Who's that coming to your website? Is it friend or foe? Is it a customer wanting to buy your products, or someone or something wanting to steal your web content? Is it a community member that wants to post a relevant comment, or a spammer intent on planting junk links and content in your open comments section? Is it a real person clicking on an ad, or a web bot driving up fraudulent clicks?
Web applications are increasingly being subjected to automated threats such as click fraud, comment spam, content scraping, abusive account creation, and more. These and other illicit or unwanted activities are described in detail in the OWASP Automated Threat Handbook for Web Applications.
This article is about one vendor’s approach to defeat unwanted web traffic, whether it's automated or human-driven. I should point out that there are desirable and highly useful web bots too, such as the web crawlers used by search engines to find and index content, and chat bots that are used to fetch information and bring it into chat rooms where humans meet. Any solutions designed to defeat malicious bots have to allow the good ones to proceed.
Using this basic interrogation approach, Distil says it can catch the intercepted proxies that hackers use to automate malicious or unwanted requests.
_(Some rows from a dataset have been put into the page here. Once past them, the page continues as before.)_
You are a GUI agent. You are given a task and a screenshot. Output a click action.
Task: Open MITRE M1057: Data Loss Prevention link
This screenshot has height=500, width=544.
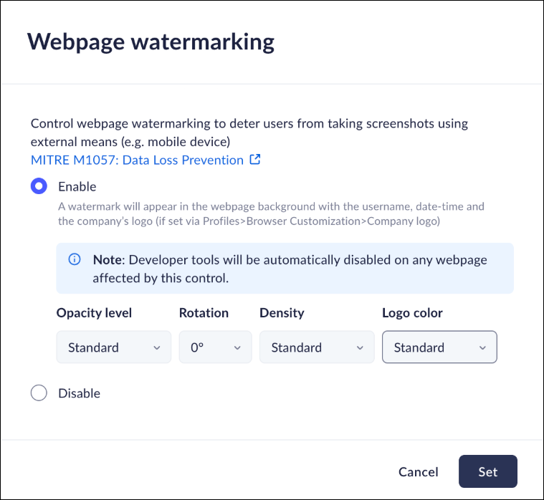(137, 160)
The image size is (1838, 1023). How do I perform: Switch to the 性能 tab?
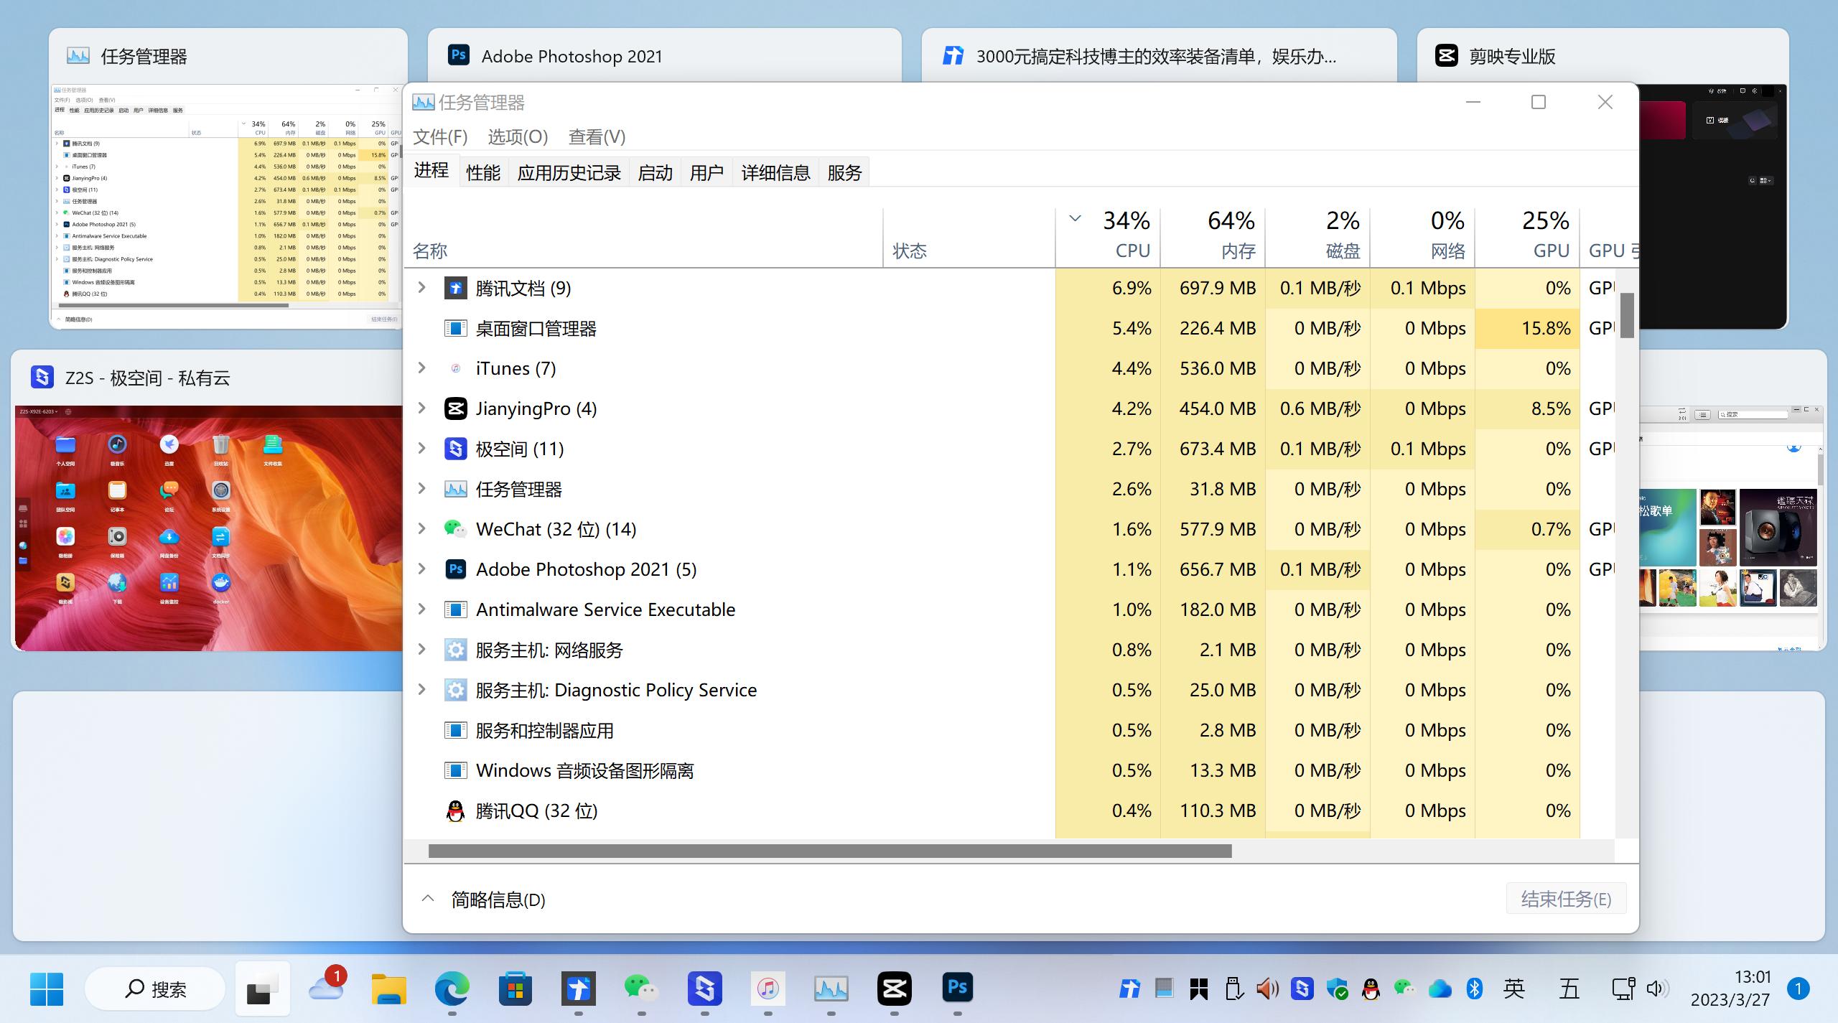(482, 172)
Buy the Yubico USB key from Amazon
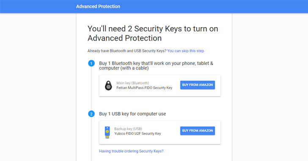Image resolution: width=308 pixels, height=161 pixels. [198, 130]
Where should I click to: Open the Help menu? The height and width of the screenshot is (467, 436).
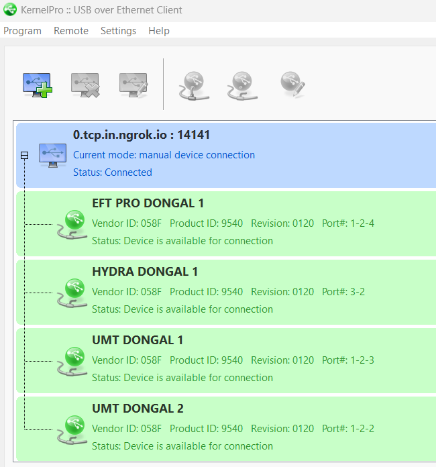pos(159,31)
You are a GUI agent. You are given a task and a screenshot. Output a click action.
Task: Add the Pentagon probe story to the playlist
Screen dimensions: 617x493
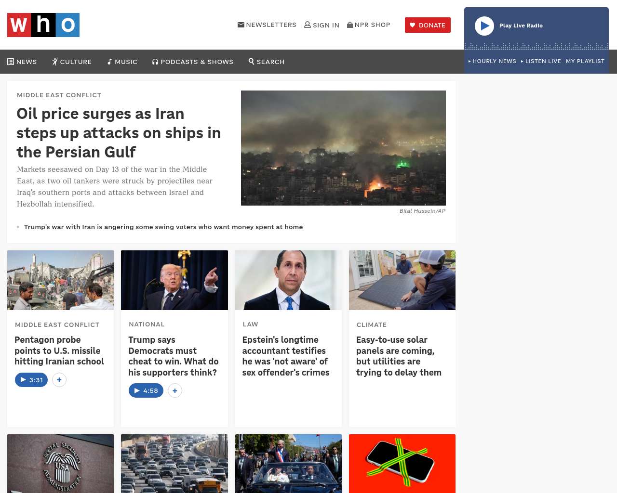59,380
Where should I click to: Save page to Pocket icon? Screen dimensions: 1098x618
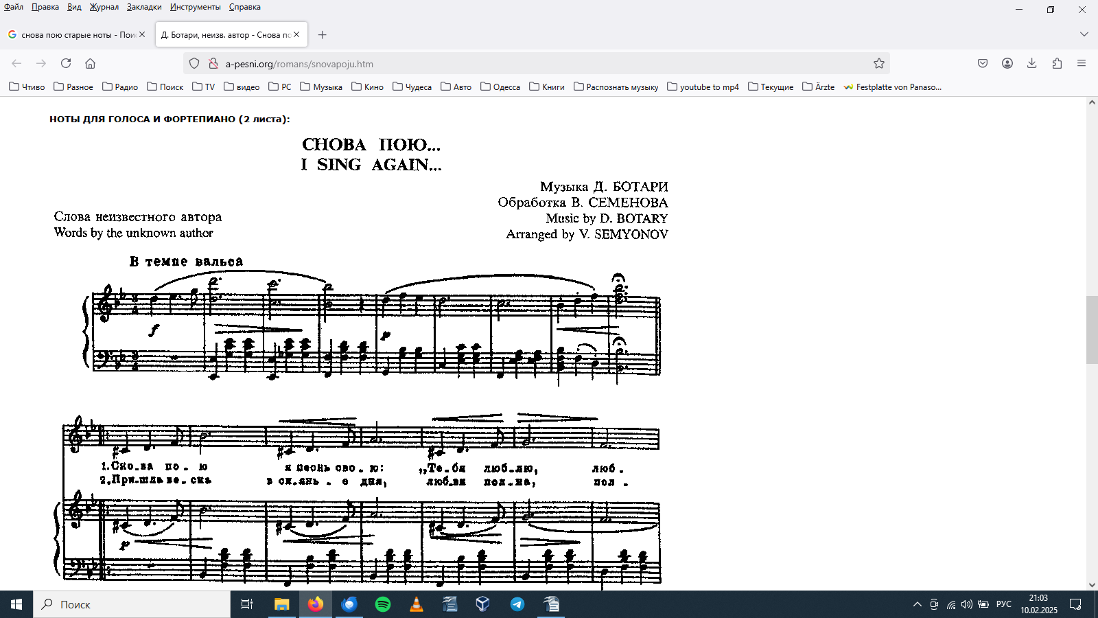click(983, 63)
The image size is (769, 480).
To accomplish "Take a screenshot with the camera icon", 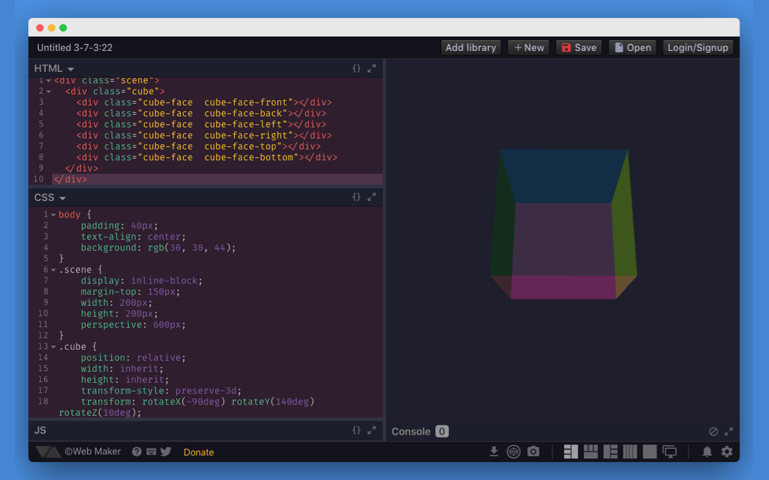I will (x=533, y=451).
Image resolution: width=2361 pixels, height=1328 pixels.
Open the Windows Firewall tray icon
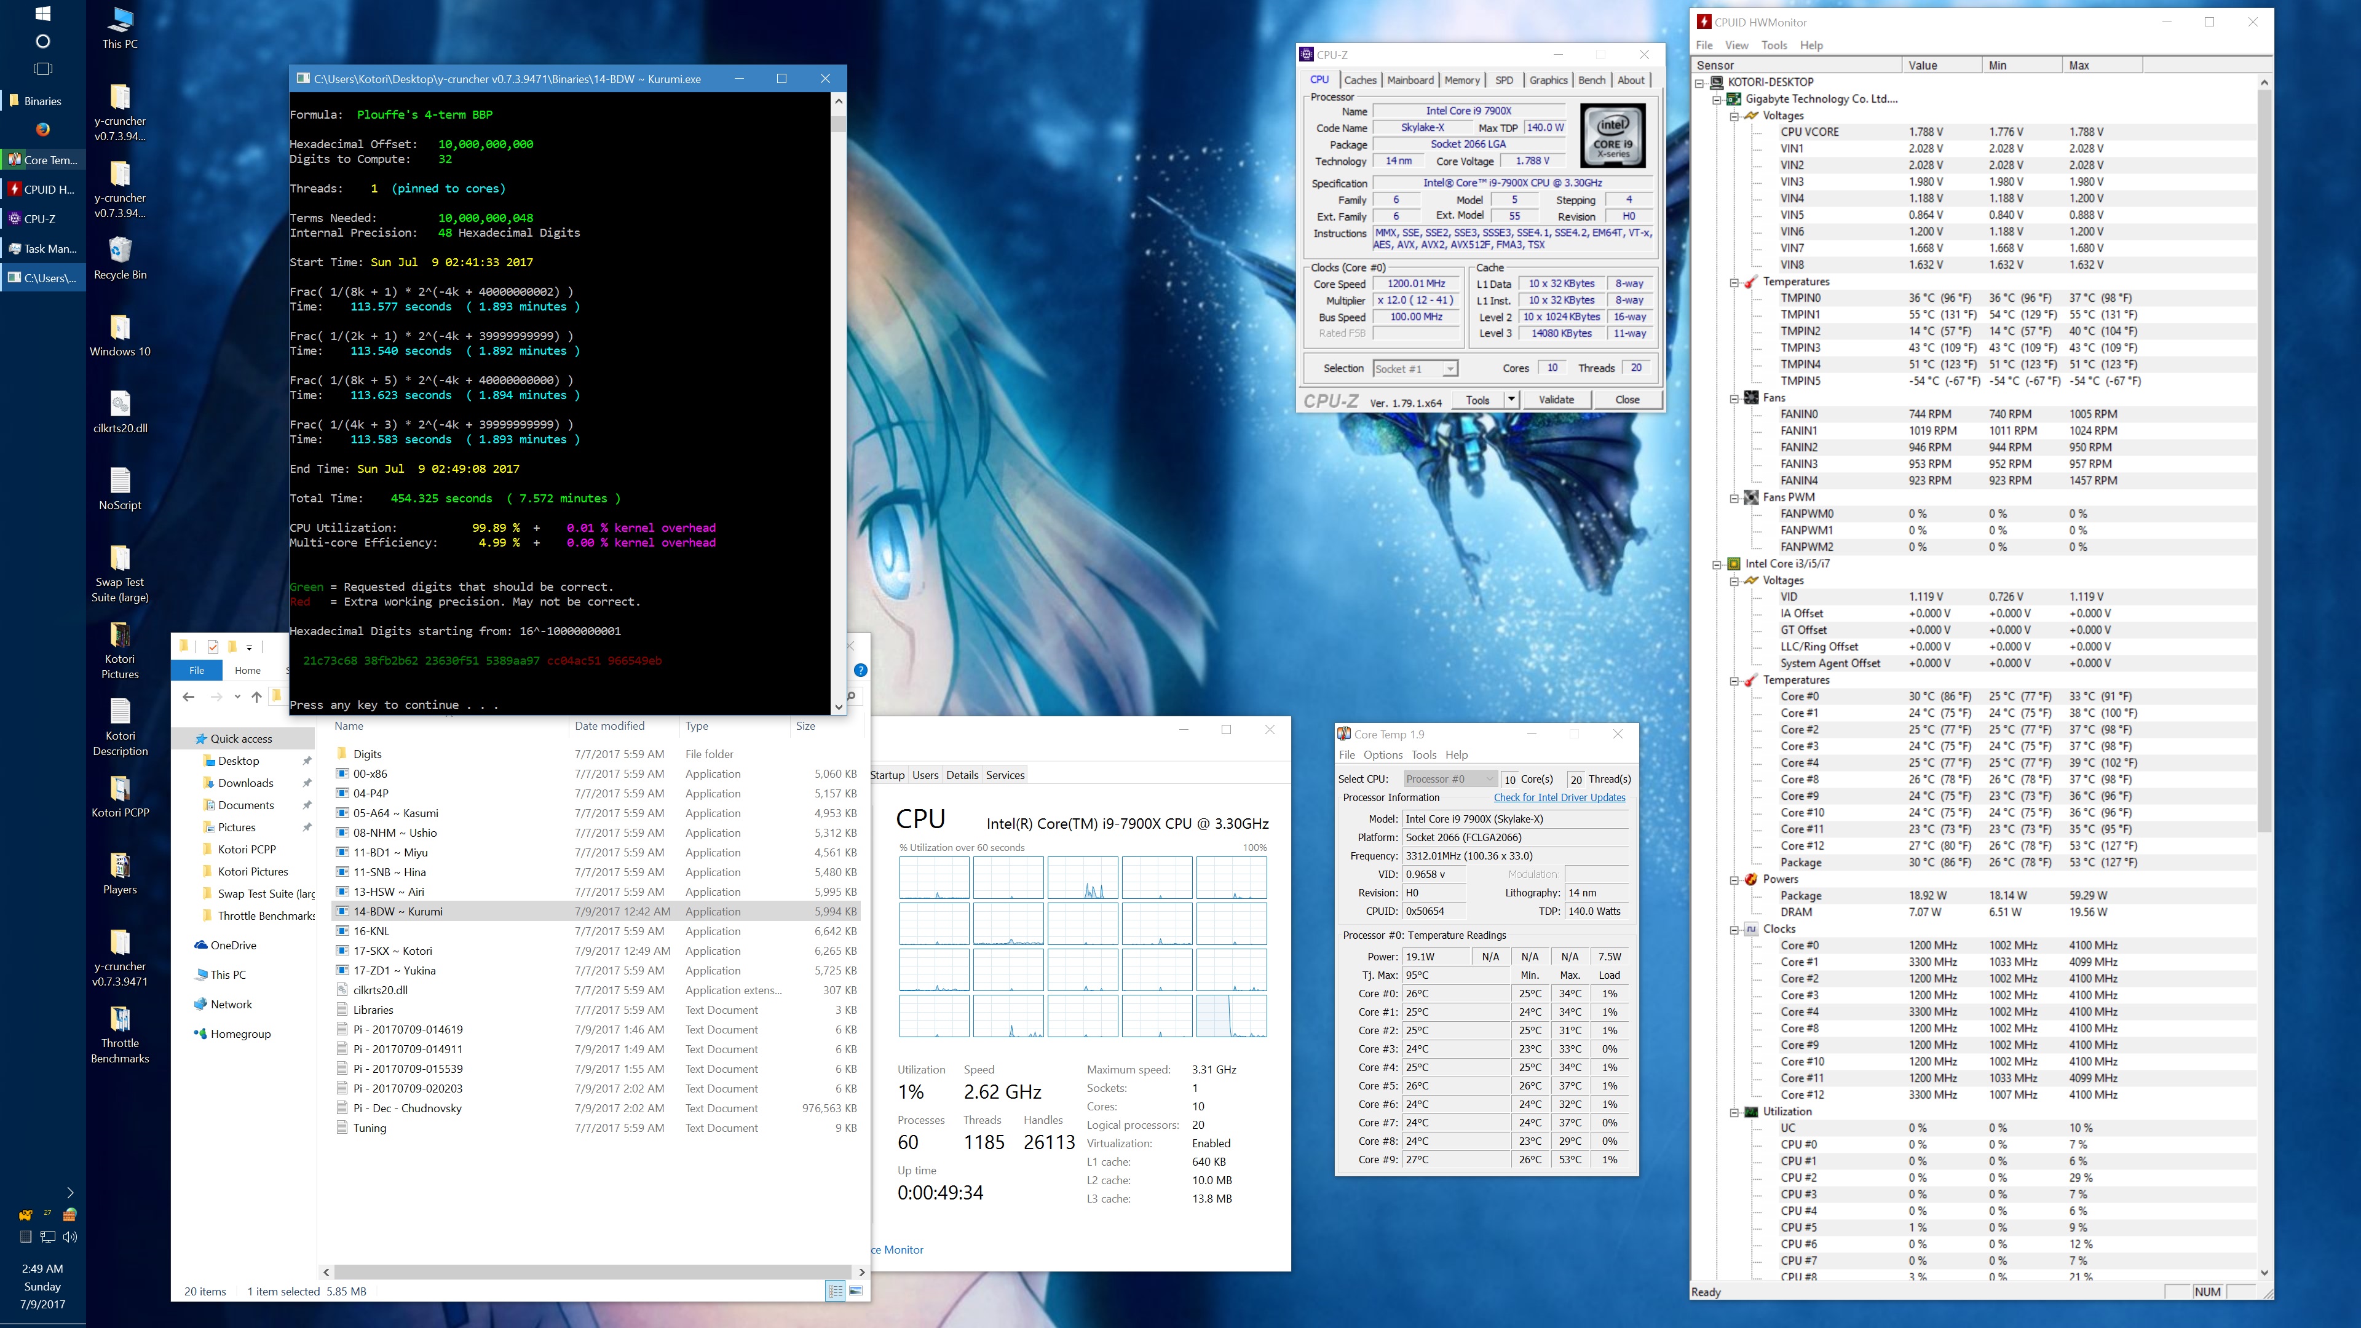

By weeding out the requests that are lying about their true identity, Distil claims it can eliminate 70% to 80% of the threats at the outset. That's the easy part.
Then there are bots that have gotten to be so advanced that they are automating an actual browser. In essence, they are a man in the browser. Distil uses machine learning to distinguish these bots from real visitors.
Fundamentally a bot browsing pattern is going to look different from legitimate traffic. Distil profiles dozens of metrics to reveal anomalies. For example, what time of day are they coming in? Where did they come from? What was the previous site they visited? What was their entry point to your site? How did they navigate through your site? What pages did they go through? By profiling these and other bits of information, Distil has learned that bots end up being either really random or really systematic. The patterns help Distil try to identify what is not real.
Most security solutions today use an access control list (ACL) or other blocking mechanism based on a single IP address. When a bad actor is discovered, the solution blocks their IP address. As mentioned, APBs often use multiple IP addresses. Blocking one of them does little good when the bad guy just changes to a different IP.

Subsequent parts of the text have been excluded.